§ **EXCERPT**

Draw the Pentaflake

Question

First of all ... I would like to wish everyone a Merry Christmas (sorry if I am a day late for your timezone).

To celebrate the occasion, we are going to draw a snowflake. Because the year is 2015 and Christmas is on the 25th (for a large portion of persons), we will draw a Pentaflake. The Pentaflake is a simple fractal composed of pentagons. Here are a few examples (taken from here):

Each Pentaflake has an order n. The Pentaflake of order 0 is simply a pentagon. For all other orders n, a Pentaflake is composed of 5 Pentaflakes of the previous order arranged around a 6th Pentaflake of the previous order. For example, a Pentaflake of order 1 is composed of 5 pentagons arranged around a central pentagon.

Input

The order n. This may be given in any way except that of a predefined variable.

Output

An image of the order n Pentaflake. Must be at least 100px wide and 100px long. It may be saved to a file, displayed to the user, or outputted to STDOUT. Any other form of output is not allowed. All image formats existing before this challenge are allowed.

Winning

As codegolf, the person with the least number of bytes wins.

§ **ROWS**
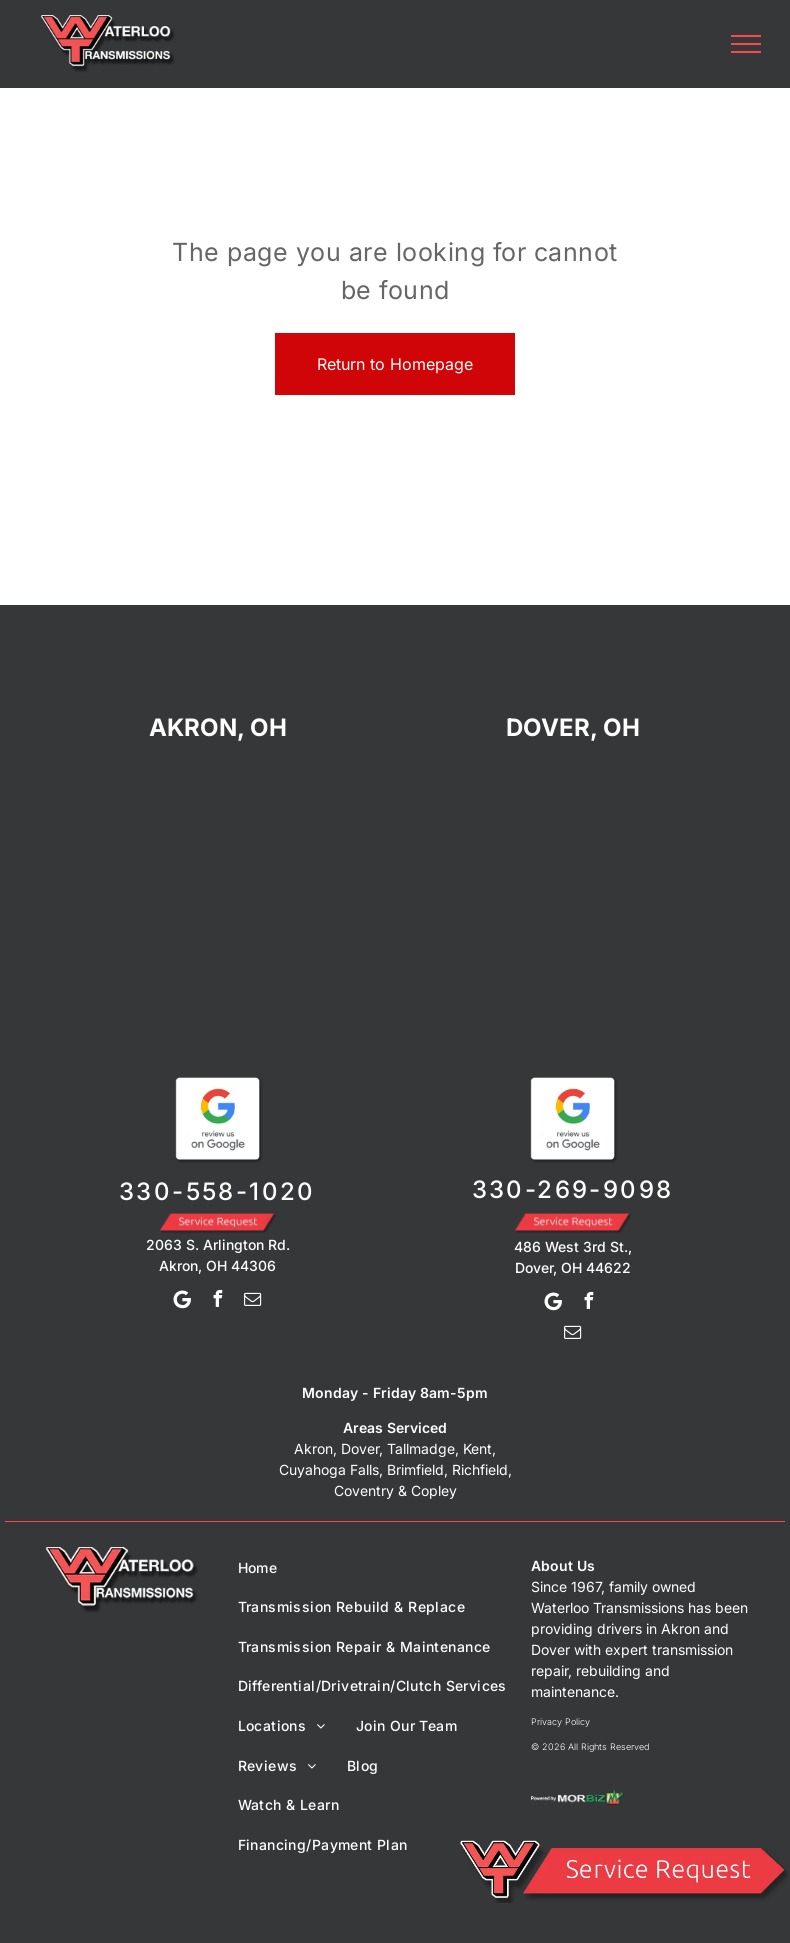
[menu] (746, 44)
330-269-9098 (573, 1189)
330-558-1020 (217, 1191)
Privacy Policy (560, 1721)
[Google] (182, 1301)
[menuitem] (258, 1567)
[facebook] (217, 1301)
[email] (252, 1301)
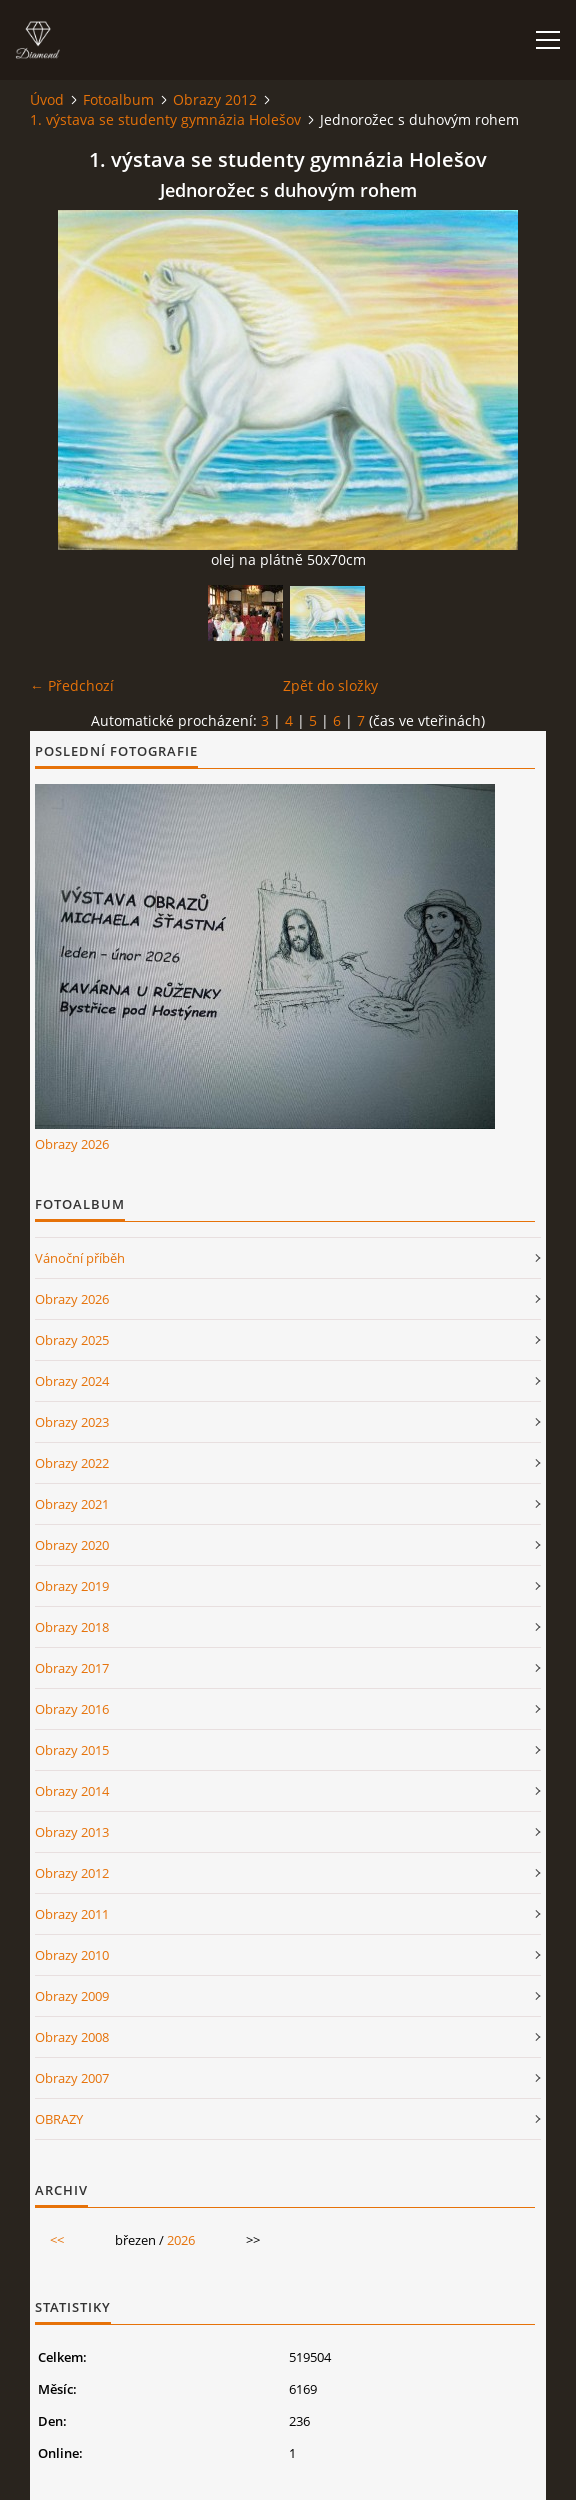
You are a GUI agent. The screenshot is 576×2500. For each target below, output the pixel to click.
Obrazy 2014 (72, 1791)
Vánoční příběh (80, 1258)
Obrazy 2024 (72, 1381)
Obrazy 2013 (72, 1832)
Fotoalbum (118, 99)
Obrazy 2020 (72, 1545)
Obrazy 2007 (72, 2078)
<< (57, 2240)
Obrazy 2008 (72, 2037)
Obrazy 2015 (72, 1750)
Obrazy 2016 (72, 1709)
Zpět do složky (330, 685)
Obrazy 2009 (72, 1996)
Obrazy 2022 (72, 1463)
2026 (181, 2240)
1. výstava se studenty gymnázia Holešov (165, 119)
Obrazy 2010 (72, 1955)
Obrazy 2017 (72, 1668)
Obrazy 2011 (72, 1914)
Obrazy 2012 (215, 99)
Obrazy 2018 (72, 1627)
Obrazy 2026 (72, 1144)
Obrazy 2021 (72, 1504)
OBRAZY (59, 2119)
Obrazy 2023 (72, 1422)
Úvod (47, 99)
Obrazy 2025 (72, 1340)
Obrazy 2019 (72, 1586)
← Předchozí (72, 685)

§ **WHAT THE TASK REQUIRES**
Transcribe the Pentaflake challenge above word for word, from "Draw the Pentaflake" up to and including "a central pentagon.".

§ **SOLUTION TO THIS TASK**
Draw the Pentaflake

Question

First of all ... I would like to wish everyone a Merry Christmas (sorry if I am a day late for your timezone).

To celebrate the occasion, we are going to draw a snowflake. Because the year is 2015 and Christmas is on the 25th (for a large portion of persons), we will draw a Pentaflake. The Pentaflake is a simple fractal composed of pentagons. Here are a few examples (taken from here):

Each Pentaflake has an order n. The Pentaflake of order 0 is simply a pentagon. For all other orders n, a Pentaflake is composed of 5 Pentaflakes of the previous order arranged around a 6th Pentaflake of the previous order. For example, a Pentaflake of order 1 is composed of 5 pentagons arranged around a central pentagon.